Mais ce qui est plus grave, c’est la conversion à l’islam quand Jambet devient islamologue, puis islamophile (ce n’est pas pareil) et se place alors du côté des « messianismes chiites ». Au point que « la théologie politique persane » aura été son « miroir secret », selon son acolyte Daniel Rondeau qui le recevait à l’Académie, et ses personnages « habiteraient notre mélancolie française » (sic) : j’avoue ne pas être habité par cette mélancolie, purement fantasmée ! A quoi s’ajoute dans ses livres un emprunt fasciné fait à l’imaginaire musulman, au moment même où celui-ci se traduisait par des exactions terriblement meurtrières, celles d’un djihadisme cruel comme l’attentat du 11 septembre 2001 l’a montré et prouvé.
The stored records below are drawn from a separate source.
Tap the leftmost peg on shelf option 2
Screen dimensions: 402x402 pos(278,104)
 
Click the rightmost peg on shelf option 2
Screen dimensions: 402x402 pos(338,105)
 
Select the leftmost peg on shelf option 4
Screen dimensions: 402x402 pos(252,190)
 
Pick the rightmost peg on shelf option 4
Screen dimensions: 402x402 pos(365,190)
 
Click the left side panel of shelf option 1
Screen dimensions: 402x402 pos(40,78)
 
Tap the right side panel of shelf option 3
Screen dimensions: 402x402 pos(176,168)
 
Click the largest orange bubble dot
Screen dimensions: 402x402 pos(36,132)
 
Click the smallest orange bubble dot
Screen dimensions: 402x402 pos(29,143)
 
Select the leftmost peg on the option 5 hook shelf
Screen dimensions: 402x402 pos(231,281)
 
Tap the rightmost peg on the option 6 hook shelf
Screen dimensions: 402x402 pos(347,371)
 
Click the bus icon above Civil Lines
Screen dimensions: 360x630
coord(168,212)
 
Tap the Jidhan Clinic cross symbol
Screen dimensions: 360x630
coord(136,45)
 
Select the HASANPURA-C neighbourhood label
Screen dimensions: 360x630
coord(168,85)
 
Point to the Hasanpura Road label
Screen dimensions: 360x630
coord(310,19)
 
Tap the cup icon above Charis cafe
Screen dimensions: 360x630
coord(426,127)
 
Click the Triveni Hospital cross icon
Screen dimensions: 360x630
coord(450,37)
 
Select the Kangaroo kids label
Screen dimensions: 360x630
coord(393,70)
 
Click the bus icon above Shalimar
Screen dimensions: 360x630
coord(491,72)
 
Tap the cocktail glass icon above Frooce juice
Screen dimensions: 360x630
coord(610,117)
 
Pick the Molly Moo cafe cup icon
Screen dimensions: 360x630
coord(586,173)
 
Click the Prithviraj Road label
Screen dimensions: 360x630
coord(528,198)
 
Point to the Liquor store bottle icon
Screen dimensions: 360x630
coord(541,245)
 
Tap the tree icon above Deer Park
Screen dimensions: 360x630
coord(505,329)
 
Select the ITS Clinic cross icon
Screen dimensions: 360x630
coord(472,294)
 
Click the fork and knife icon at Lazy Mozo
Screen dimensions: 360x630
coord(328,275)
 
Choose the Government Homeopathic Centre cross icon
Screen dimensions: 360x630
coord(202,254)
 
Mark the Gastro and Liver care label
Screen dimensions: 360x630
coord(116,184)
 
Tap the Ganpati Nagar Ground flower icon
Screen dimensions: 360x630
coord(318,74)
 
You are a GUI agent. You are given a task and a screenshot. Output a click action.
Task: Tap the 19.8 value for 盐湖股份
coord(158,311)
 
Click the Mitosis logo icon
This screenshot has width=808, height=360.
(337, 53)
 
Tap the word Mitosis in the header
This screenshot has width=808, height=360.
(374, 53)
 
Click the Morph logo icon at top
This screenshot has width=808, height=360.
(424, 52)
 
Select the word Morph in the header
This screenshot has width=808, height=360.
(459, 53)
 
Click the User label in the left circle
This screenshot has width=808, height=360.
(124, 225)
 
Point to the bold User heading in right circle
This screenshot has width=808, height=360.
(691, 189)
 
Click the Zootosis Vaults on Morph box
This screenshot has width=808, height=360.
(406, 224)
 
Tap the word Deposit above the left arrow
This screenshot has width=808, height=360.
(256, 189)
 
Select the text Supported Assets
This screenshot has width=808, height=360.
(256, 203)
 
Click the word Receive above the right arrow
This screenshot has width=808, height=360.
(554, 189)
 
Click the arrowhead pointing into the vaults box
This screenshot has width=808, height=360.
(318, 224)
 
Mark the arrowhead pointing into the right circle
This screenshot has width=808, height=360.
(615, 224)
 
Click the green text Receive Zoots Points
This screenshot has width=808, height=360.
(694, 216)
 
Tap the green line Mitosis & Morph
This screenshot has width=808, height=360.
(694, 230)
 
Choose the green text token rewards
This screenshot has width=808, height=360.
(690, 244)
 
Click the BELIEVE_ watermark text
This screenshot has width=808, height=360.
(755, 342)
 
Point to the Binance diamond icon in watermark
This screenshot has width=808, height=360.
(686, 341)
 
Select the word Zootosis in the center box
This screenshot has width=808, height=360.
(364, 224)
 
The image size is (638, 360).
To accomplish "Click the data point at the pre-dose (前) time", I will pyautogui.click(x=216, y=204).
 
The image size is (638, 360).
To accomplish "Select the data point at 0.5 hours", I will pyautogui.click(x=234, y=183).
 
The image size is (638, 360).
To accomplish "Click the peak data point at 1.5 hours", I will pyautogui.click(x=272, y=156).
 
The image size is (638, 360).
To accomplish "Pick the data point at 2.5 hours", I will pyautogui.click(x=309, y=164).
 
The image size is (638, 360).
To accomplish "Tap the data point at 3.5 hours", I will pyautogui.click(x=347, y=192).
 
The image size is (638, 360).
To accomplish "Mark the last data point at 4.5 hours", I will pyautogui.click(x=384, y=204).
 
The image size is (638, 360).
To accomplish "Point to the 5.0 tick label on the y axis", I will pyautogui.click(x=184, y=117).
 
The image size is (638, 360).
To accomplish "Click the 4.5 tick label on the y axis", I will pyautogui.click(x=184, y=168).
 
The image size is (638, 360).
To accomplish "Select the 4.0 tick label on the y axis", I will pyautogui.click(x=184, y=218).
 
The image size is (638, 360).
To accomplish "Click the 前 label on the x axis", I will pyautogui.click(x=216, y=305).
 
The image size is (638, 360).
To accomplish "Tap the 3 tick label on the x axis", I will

Il s’en est mis à l’abri dans une solitude réconfortante, narcissique et égoïste, indifférente aux maux de la politique contemporaine, dus pourtant aussi à cette religion qu’il vante. Et il était même capable de demander à un visiteur : « Que se passe-t-il dans le monde extérieur ? » Aucun regret, de sa part pour cette indifférence ! Et ce qui compensera ultimement sa solitude, désormais, c’est l’exaltation de la langue française, « immortelle » elle !
Conclusion : cet évènement journalistique, de la part d’un journal qui a de l’audience et de l’influence, révèle à quel point une partie de notre intelligentsia est en pleine dérive idéologique mais, tout autant, en plein affaiblissement intellectuel, l’un étant lié à l’autre - et je pourrais en donner bien d’autres exemples, hélas. Oui, le journal Le Monde faiblit dans ce cas ou dans ce registre (ce n’est pas le cas ailleurs), il déraisonne et affaiblit son intelligence. Il affaiblit alors la lucidité intellectuelle collective dont nous avons pourtant besoin, et ce parce que « le monde tout court », dominé le capitalisme mercantile, va mal et que la presse en subit majoritairement les conséquences.
Yvon Quiniou
NB : 1 Je signale à tout hasard que ce même journal refuse désormais (ce n’était pas le cas autrefois) de se faire l’écho du marxisme actuel, qui est pourtant en plein renouveau, y compris à l’Université.
2 Ma critique rapide de l’option philosophique de Jambet s’inscrit bien évidemment dans un travail de fond présent en particulier dans Misère de la philosophie contemporaine. Heidegger, Husserl, Foucault, Deleuze (L’Harmattan). Jambet était proche de certains d’entre eux, spécialement de Foucault.